Psychotherapist as a Dance Archeologist
There are lots of dances, but many of us stay with what we learned in childhood
Posted Apr 03, 2017
An element of a good psychotherapy, the one which requires the most skill and psychological strength from the therapist, is our work at uncovering early childhood dynamics (archeology) impacting our daily patterns (dances).
Whatever brings folks to therapy, eventually, patterns from childhood become a centrally relevant part of the therapy. While we often wish our childhoods and original family relations were not so influential in adult functioning, we are commonly plagued by relationship dynamics we recognize as a direct response to our family of origin.
Why we repeat patterns from our families of origin
By interacting with us in very specific ways, and engaging with each other in very specific ways, over and over and over, our parents/care-takers and other family members teach us a handful of “dances”. These dances are so deeply ingrained in our psyches we don’t even notice what moves we are making, or that we are even engaged in a dance, much less that there are tons of other dances we could do instead if we wanted.
⁂
_WHAT NEEDS TO BE DONE_.
Reproduce the passage of the psychotherapy post that starts at "Psychotherapist as a" and ends at "daily patterns (dances).". Draw only on the psychotherapy post and nothing outside it.

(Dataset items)
⁂
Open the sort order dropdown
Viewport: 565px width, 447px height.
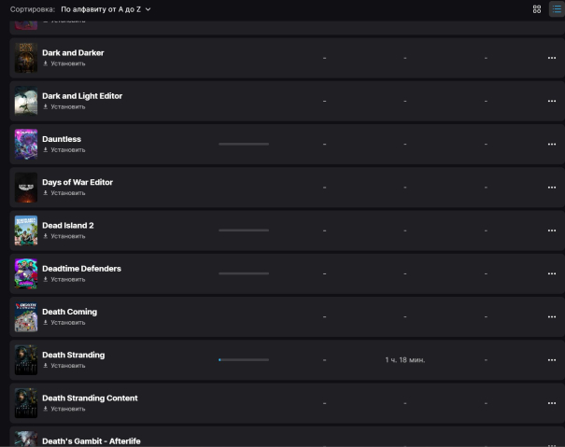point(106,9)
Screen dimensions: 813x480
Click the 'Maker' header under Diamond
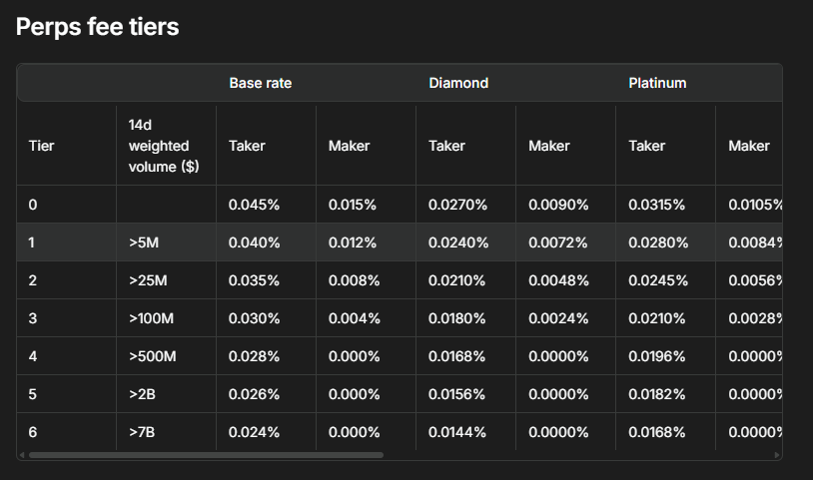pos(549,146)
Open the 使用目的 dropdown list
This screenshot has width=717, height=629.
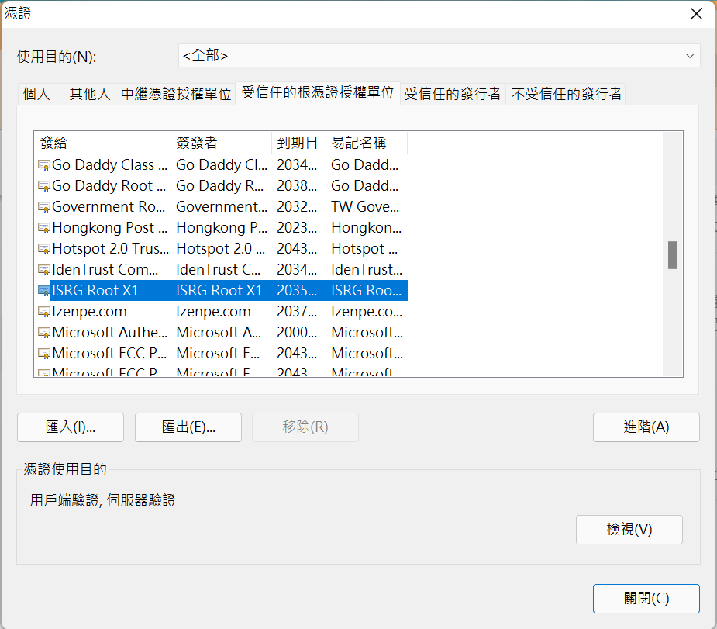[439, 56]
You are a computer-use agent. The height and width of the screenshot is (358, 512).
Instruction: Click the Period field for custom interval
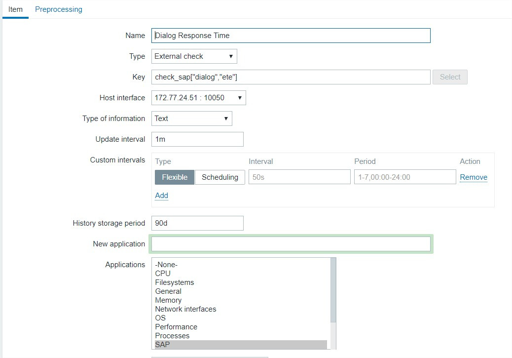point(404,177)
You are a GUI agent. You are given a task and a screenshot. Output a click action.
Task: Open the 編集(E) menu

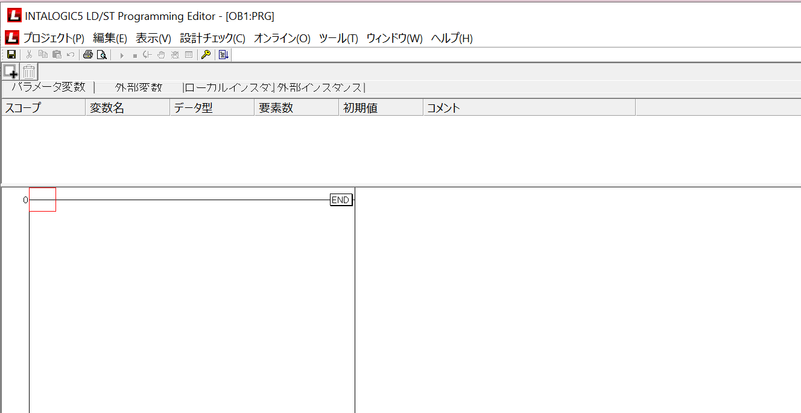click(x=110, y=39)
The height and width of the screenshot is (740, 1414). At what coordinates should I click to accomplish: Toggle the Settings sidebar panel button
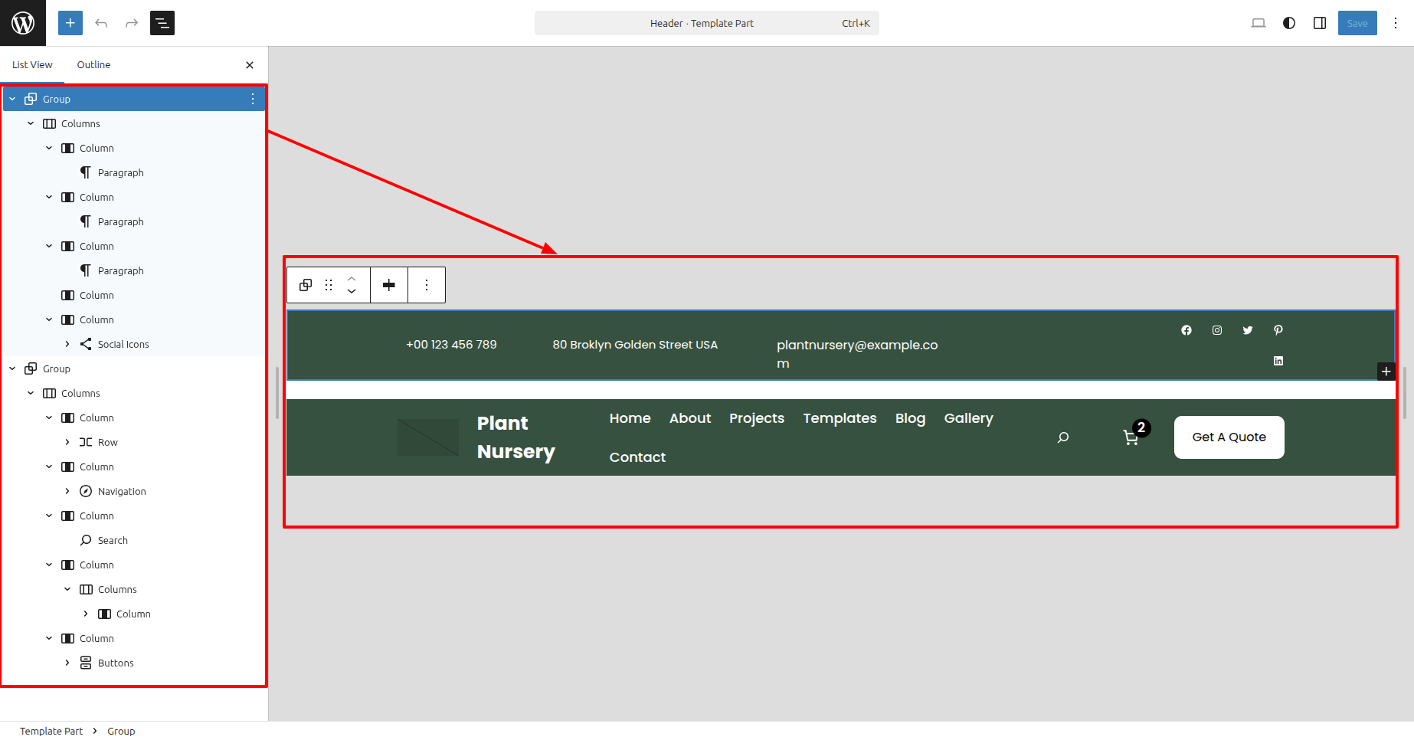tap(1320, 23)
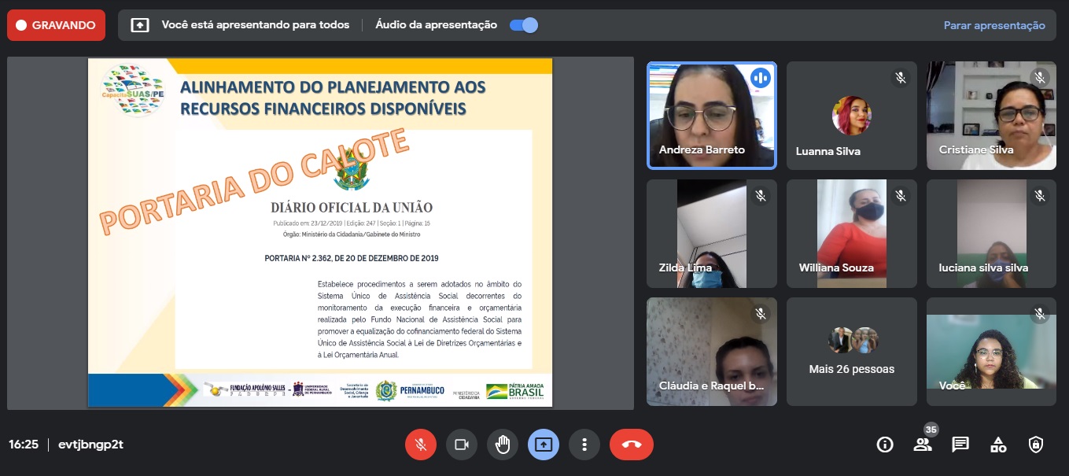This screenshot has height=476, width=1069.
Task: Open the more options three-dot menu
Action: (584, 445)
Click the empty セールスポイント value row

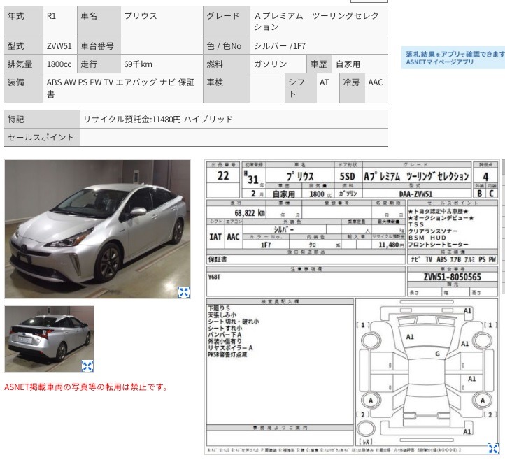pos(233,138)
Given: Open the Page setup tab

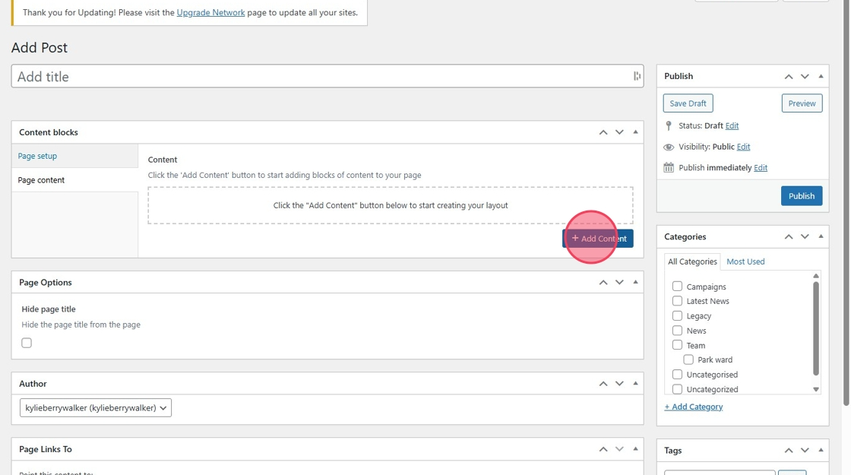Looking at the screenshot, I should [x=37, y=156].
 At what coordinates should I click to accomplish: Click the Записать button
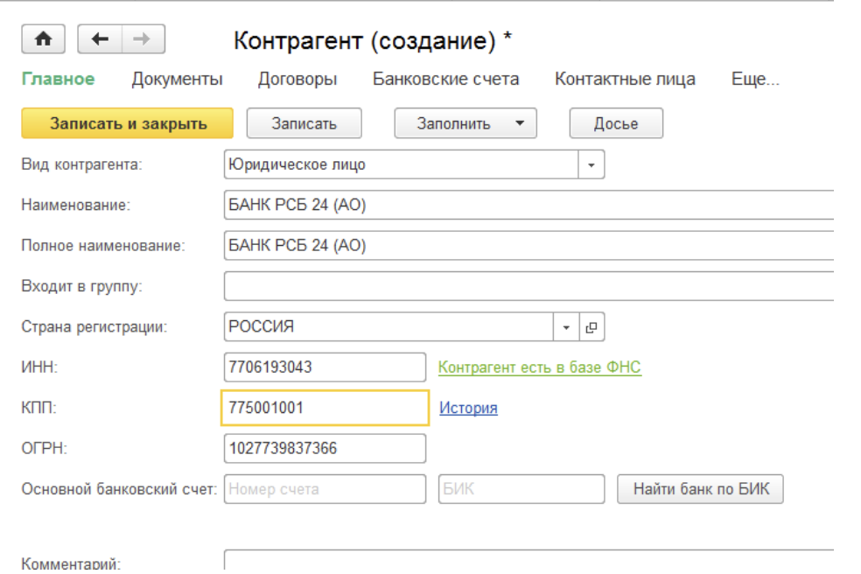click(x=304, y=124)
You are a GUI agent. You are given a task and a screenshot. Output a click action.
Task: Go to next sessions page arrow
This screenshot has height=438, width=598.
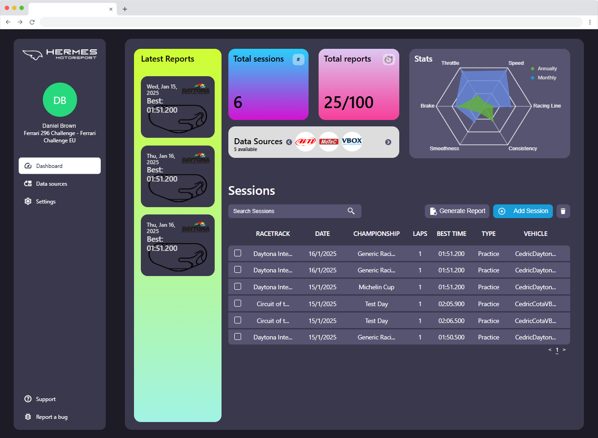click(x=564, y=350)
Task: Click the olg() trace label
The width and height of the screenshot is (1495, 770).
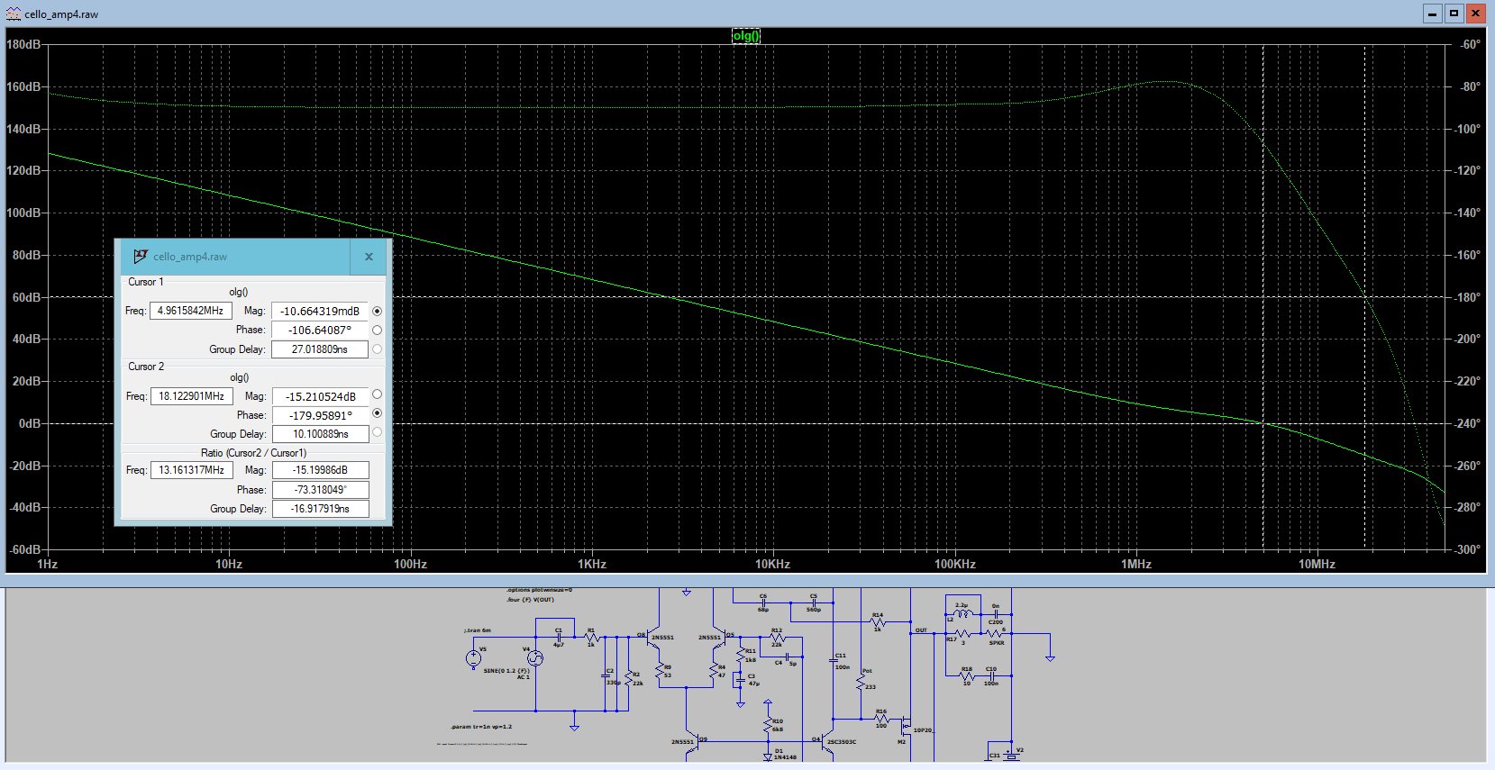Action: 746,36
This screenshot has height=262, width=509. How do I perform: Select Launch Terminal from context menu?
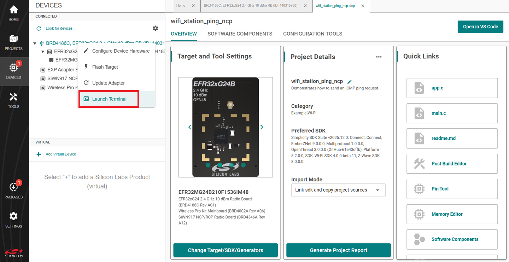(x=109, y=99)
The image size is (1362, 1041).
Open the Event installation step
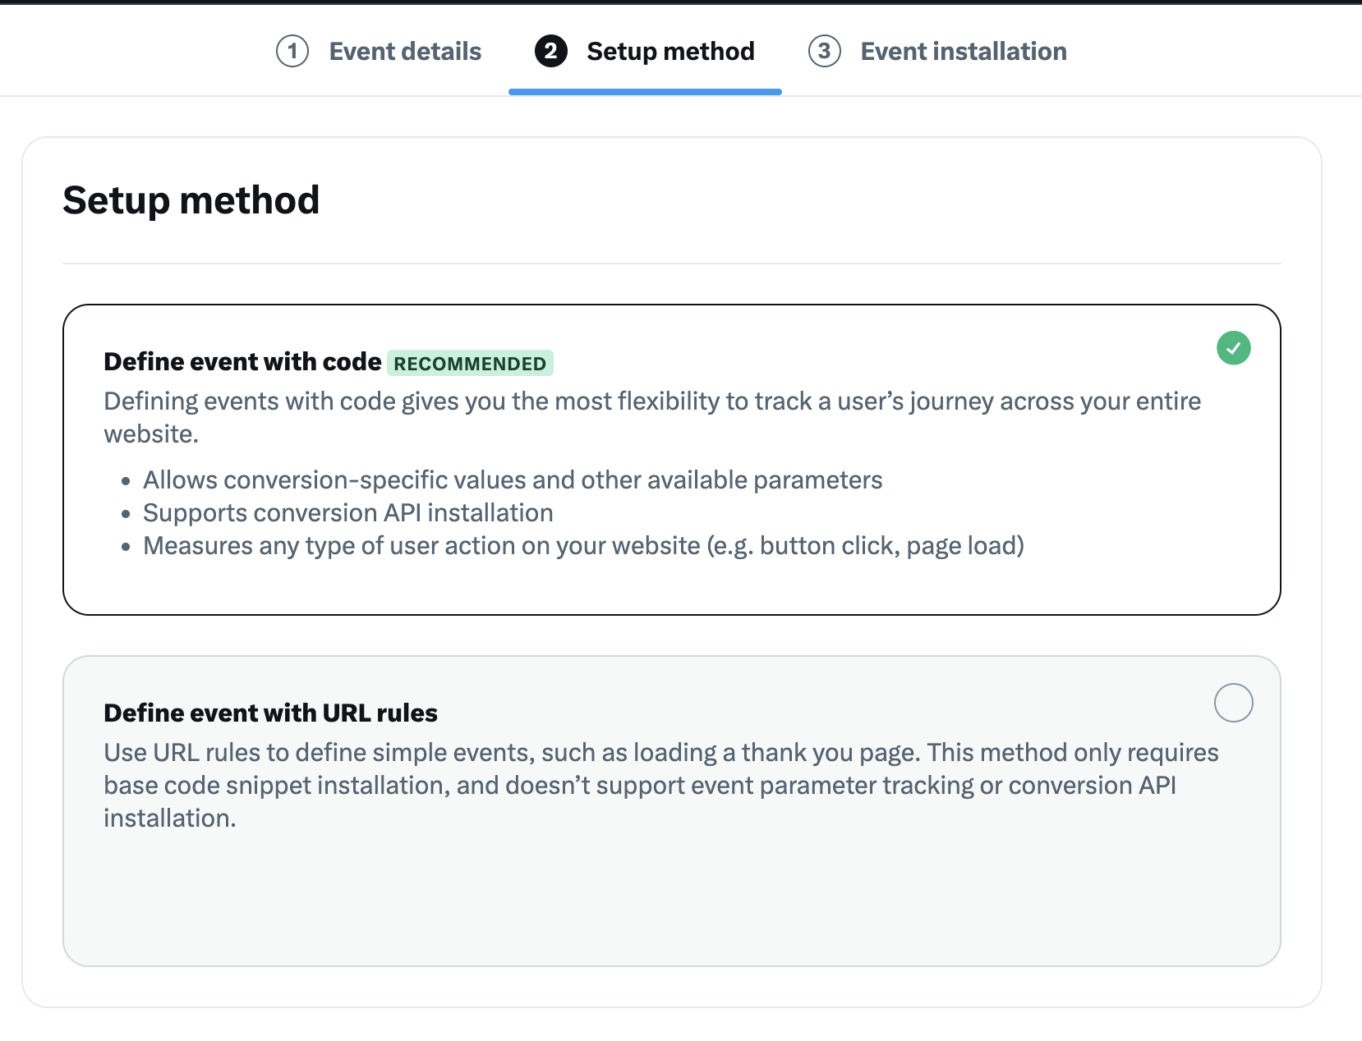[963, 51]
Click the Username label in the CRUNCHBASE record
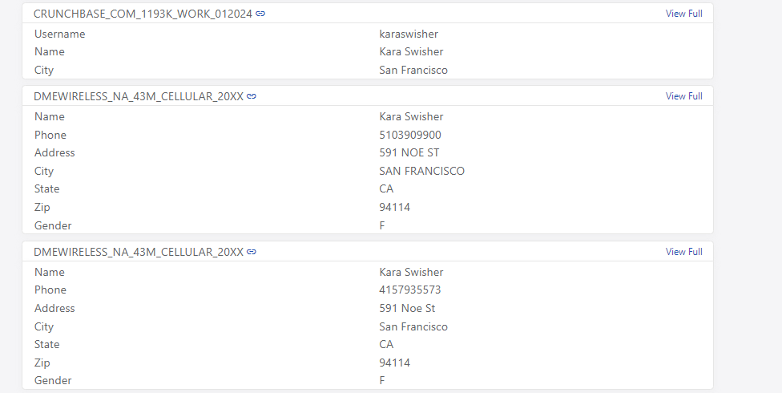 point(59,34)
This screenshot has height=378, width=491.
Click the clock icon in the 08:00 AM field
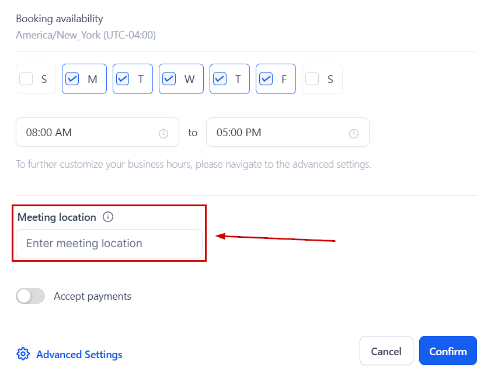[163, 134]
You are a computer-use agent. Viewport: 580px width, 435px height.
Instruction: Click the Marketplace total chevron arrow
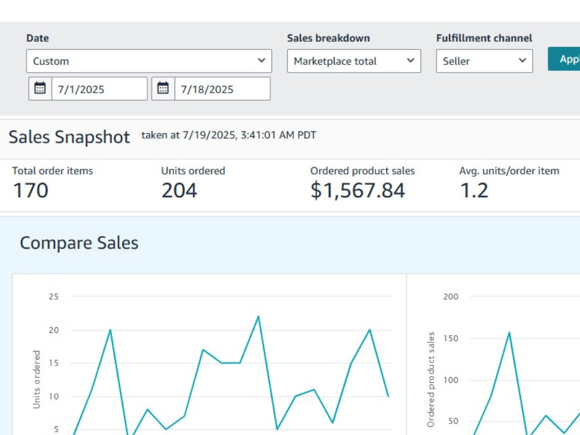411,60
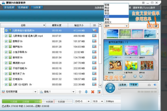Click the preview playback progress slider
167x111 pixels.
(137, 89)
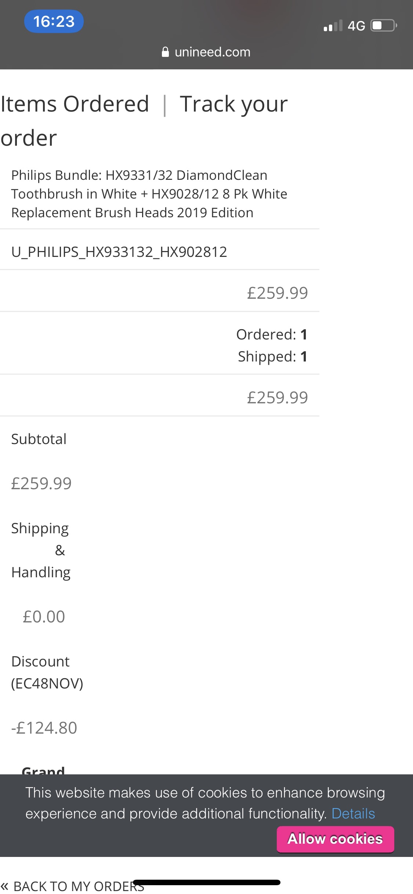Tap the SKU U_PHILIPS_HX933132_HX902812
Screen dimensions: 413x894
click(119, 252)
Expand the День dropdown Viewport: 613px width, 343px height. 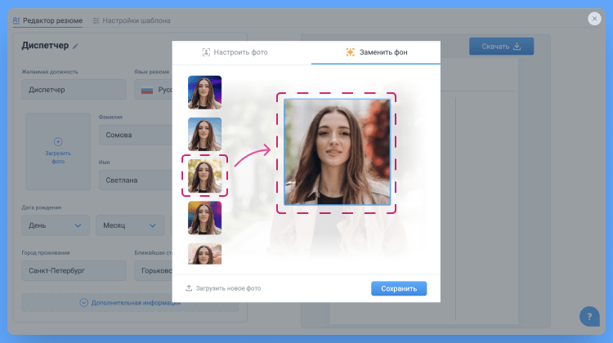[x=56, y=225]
⁂
_YOUR SOLUTION_.
Psychotherapist as a Dance Archeologist
There are lots of dances, but many of us stay with what we learned in childhood
Posted Apr 03, 2017
An element of a good psychotherapy, the one which requires the most skill and psychological strength from the therapist, is our work at uncovering early childhood dynamics (archeology) impacting our daily patterns (dances).